On June 18, 1776, Montgomery is nominated as a Chester County delegate to the Pennsylvania Provincial Conference at Carpenters' Hall. Their proceedings ("Provincial Conference of Committees of the Province of Pennsylvania") officially declare the Province of Pennsylvania's independence from the British Empire, establish the Commonwealth of Pennsylvania, mobilize the Pennsylvania militia for the American Revolutionary War, and set up the machinery for the Pennsylvania Provincial Convention (July 15 – September 28, 1776) which frames the Pennsylvania Constitution of 1776. As the last holdout of the Thirteen Colonies, they also enable the United States Declaration of Independence to proceed nine days later, which ensures Montgomery's execution if caught by the British.

William was nominated as a Chester County delegate to the Pennsylvania Provincial Convention for establishing the Commonwealth constitution, but his battalion was deployed to New Jersey and he was unable to attend. His daughter-in-law's father, Thomas Strawbridge, went in his place.

=== Military service ===
After defeating the British Army in the Boston, General Washington anticipated General Howe would next seek control of New York City and relocated the Continental Army to fortify the area. With an indefensible number of potential invasion sites around New York Harbor and depleted ranks, Washington divided Continental forces between Manhattan and Brooklyn. On June 3, 1776, the Continental Congress granted Washington's request to stand up a Flying Camp of militia-based reserves. Montgomery's battalion was re-designated the 1st [Pennsylvania] Regiment and mobilized for the fortification of New Jersey. They arrived at Perth Amboy in mid-July, establishing a command post at the Proprietary House, and conducted rotating patrols along the 35-mile strait to Fort Lee. Within days, they were horrified by the arrival of the British Navy off the coast of Staten Island—340 transport ships carrying 32,000 infantry, 35 frigates, and 25 ships of the line bearing 64 cannons each with a range of 2 miles. Five of the latter alone had more collective firepower than the entire Continental Army. Each cost the equivalent of a modern aircraft carrier. It was the largest, most advanced, and most powerful amphibious invasion in world history until Operation Neptune 168 years later.

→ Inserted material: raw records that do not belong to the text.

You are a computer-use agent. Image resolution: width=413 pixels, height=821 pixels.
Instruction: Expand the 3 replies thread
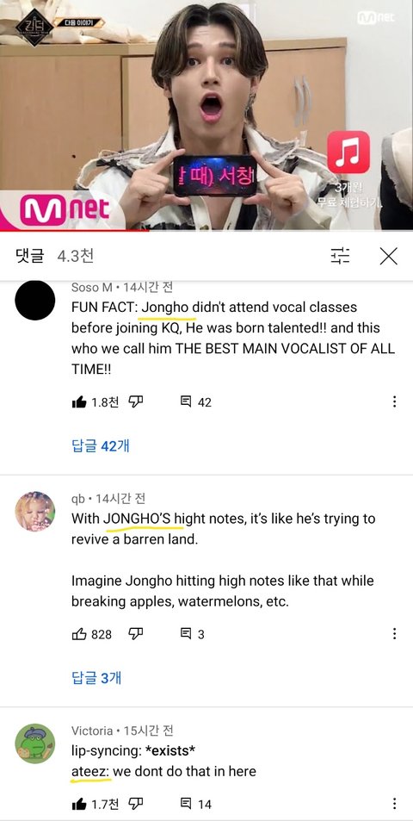point(96,678)

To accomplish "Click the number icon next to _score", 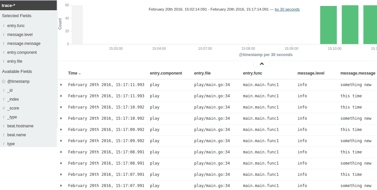I will [x=4, y=108].
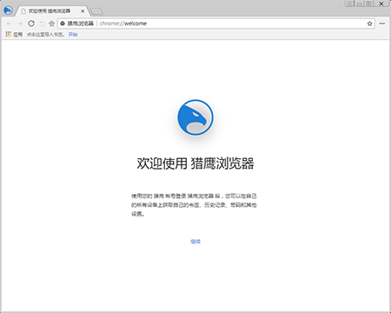Click the Falcon browser profile avatar icon
The width and height of the screenshot is (391, 313).
[x=8, y=10]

While repulsing British reconnaissance efforts into New Jersey, the 1st Regiment overheard the defeat of the Continental Army in the Battle of Long Island. After peace talks failed, Montgomery ordered four companies to Fort Lee and four companies to Fort Washington to buffer General Howe's landing at Kip's Bay Manhattan. When Fort Lee and Fort Washington are defeated (along with Montgomery's four companies who are taken prisoner and sent to prison "ships of hell"), Montgomery and his remaining companies, along with General Washington and the remaining Continental Army, retreated to Pennsylvania as they were pursued by General Cornwallis.

By December 1, 1776, Montgomery's regiment is stationed in Philadelphia to stifle Loyalist uprising. He is joined by his son, William Jr., who enlisted upon his 14th birthday, and is serving in Captain James McDowell's company as drummer. General Washington has encamped 30 miles northeast in Taylorsville. Ninety percent of Continental forces have been killed, captured, or deserted—believing the American Revolution is now a lost cause. With their term of enlistment now expired, most of the Flying Camp reserves have returned home. Washington's supplies are also depleted and General Cornwallis is bearing down on his position with 8,000 British and 2,000 Hessian infantry, outnumbering him 3 to 1. The revolution is hanging-on by a single fiber of the last thread. On December 18, Washington writes to his brother: "I think the game is pretty near up...You can form no idea of the perplexity of my situation. No man, I believe, ever had a greater choice of difficulties and less means to extricate himself from them. However under a full persuasion of the justice of our Cause I cannot but think the prospect will brighten, although for a wise purpose it is, at present hid under a cloud." On December 19, Thomas Paine echoes into eternity: "These are the times that try men's souls".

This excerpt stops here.